(Records from a data source)
· · · ·

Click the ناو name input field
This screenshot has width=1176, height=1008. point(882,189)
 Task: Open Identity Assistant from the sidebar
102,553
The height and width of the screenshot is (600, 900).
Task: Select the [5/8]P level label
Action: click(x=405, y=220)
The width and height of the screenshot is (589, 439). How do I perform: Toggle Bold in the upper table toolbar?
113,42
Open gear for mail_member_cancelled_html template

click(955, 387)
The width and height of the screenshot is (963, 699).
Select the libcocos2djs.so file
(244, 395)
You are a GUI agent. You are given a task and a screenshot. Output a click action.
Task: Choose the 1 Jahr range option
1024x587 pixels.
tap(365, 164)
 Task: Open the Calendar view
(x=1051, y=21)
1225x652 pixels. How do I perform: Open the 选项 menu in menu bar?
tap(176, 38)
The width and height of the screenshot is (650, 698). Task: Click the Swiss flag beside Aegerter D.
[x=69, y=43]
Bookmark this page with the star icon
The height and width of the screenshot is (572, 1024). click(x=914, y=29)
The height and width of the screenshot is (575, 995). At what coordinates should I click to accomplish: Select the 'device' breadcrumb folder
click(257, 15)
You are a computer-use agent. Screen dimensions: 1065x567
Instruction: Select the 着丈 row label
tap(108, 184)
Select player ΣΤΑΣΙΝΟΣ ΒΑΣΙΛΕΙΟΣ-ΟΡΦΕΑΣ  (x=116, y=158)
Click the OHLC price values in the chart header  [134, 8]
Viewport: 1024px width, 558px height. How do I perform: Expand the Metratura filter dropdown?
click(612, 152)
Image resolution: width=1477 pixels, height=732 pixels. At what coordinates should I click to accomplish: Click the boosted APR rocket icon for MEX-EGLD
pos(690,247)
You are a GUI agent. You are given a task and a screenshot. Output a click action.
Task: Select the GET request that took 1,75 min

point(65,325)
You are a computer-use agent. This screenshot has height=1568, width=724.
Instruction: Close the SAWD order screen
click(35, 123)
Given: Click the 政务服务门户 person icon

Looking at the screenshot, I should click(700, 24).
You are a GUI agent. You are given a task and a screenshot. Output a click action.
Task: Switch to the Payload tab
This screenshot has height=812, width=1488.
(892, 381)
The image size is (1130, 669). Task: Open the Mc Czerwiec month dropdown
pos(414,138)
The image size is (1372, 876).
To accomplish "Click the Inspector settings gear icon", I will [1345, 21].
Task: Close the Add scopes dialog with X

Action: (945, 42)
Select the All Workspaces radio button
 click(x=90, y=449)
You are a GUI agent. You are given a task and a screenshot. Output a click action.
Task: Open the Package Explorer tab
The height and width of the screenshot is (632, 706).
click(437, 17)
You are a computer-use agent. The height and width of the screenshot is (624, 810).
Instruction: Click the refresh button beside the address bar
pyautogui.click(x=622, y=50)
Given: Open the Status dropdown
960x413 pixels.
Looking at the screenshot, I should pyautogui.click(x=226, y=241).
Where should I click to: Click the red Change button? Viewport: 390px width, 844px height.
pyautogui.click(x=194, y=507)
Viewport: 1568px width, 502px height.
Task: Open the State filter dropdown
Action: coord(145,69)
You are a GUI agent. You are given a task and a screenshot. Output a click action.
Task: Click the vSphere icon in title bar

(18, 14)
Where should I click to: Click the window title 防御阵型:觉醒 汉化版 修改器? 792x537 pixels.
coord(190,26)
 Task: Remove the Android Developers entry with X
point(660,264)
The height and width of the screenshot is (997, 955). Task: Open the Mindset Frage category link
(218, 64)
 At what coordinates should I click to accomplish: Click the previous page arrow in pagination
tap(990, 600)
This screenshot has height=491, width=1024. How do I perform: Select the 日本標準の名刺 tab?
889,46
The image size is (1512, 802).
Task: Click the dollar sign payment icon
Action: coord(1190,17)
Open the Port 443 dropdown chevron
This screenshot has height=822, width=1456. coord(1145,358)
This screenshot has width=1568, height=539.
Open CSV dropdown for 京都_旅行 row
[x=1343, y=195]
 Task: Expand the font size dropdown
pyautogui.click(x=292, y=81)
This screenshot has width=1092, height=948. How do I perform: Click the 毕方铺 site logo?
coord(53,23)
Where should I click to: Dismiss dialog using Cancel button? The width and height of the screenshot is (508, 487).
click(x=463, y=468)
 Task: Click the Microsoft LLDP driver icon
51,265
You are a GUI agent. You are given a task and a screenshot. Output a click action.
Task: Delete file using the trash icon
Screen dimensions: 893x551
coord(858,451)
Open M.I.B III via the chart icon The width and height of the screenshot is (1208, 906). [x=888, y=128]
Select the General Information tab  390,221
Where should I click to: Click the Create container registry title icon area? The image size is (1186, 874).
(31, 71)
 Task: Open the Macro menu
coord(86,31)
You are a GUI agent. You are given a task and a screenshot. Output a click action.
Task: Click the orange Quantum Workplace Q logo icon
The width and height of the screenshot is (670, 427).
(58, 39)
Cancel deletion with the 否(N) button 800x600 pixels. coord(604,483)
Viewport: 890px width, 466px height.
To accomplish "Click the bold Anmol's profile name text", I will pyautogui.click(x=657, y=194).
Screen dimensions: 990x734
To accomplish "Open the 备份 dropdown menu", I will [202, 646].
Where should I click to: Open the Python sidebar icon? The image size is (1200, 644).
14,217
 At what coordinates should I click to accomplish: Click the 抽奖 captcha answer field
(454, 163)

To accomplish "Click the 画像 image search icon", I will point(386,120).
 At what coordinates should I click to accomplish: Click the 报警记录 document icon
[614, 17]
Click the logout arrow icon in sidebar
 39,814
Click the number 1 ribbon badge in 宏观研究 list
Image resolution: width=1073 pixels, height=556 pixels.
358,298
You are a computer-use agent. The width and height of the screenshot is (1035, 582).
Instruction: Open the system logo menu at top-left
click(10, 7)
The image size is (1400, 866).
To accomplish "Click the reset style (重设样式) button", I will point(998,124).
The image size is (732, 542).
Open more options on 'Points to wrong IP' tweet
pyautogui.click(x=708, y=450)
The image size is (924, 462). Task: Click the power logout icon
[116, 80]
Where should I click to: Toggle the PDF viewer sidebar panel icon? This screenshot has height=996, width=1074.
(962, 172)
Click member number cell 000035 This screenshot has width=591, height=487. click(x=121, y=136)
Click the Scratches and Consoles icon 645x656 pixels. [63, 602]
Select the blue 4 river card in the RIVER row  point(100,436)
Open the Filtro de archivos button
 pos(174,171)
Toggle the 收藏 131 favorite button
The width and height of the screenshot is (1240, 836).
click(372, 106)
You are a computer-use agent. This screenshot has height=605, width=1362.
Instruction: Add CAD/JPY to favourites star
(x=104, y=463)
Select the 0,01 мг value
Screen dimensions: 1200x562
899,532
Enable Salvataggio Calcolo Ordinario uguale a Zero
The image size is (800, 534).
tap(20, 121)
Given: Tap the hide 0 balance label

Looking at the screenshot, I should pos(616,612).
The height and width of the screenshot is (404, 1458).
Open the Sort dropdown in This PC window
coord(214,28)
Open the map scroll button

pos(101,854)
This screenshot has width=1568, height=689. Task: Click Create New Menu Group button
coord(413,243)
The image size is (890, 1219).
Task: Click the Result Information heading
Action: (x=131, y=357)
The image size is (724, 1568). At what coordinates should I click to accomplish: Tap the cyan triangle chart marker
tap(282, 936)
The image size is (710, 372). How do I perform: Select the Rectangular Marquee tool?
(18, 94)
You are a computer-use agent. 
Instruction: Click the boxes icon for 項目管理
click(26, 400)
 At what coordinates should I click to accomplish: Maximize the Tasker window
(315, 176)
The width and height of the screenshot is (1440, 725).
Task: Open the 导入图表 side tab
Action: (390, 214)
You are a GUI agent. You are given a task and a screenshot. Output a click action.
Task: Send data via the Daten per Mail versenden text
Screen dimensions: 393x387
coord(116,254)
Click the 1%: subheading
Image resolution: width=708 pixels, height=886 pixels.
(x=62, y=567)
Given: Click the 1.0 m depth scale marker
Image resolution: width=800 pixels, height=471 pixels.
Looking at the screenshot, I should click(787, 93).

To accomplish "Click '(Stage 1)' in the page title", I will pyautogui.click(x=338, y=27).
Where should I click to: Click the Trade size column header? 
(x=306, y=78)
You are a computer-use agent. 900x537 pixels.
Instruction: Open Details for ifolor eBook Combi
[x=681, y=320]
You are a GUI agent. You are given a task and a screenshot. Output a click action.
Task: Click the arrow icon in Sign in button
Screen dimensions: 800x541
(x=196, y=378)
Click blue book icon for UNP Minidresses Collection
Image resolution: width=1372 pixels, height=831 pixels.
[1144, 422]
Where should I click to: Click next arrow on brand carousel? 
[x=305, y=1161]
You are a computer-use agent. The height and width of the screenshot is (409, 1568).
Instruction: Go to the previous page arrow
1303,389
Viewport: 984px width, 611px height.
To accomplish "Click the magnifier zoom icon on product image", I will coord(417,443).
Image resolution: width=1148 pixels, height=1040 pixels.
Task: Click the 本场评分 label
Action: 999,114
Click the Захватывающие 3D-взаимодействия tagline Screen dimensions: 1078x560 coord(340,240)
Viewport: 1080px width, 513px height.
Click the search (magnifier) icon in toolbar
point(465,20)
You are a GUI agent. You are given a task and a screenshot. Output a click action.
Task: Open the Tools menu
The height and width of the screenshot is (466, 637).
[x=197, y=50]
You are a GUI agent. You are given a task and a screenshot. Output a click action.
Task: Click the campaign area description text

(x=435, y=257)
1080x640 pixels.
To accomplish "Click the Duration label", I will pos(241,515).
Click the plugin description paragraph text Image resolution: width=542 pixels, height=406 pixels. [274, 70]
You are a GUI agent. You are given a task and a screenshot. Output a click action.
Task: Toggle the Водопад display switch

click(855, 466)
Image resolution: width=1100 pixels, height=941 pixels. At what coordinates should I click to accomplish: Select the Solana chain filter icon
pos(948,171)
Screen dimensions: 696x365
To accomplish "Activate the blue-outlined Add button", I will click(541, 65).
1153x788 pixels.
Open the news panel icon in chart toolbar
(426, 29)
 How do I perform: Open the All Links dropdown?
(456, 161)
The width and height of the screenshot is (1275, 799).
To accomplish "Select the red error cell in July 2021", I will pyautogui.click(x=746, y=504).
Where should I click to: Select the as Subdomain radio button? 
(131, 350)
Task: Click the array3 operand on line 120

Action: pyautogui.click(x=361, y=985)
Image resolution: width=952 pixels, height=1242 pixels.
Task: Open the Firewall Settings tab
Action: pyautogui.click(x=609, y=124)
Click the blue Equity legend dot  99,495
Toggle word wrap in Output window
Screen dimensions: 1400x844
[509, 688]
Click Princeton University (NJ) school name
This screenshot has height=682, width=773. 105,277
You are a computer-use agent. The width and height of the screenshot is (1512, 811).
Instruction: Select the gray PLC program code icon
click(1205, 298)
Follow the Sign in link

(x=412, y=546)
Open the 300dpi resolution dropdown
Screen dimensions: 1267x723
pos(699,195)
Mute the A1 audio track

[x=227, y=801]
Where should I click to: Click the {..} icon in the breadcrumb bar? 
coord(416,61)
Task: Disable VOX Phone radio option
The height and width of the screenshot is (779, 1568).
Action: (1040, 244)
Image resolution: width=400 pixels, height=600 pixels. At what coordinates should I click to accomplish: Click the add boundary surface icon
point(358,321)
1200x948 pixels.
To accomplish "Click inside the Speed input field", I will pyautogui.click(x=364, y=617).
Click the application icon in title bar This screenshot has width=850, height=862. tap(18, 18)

· · · ·

▶ [About this task]:
Would you copy out exactly the lines above that start at the one containing "Where should I click to: Open" and end at the one containing "is (1035, 582).", inclusive?

▶ [Output for this task]:
Where should I click to: Open the Python sidebar icon? The image size is (1200, 644).
14,217
 At what coordinates should I click to accomplish: Click the 抽奖 captcha answer field
(454, 163)

To accomplish "Click the 画像 image search icon", I will point(386,120).
 At what coordinates should I click to accomplish: Click the 报警记录 document icon
[614, 17]
Click the logout arrow icon in sidebar
 39,814
Click the number 1 ribbon badge in 宏观研究 list
Image resolution: width=1073 pixels, height=556 pixels.
358,298
You are a computer-use agent. The width and height of the screenshot is (1035, 582).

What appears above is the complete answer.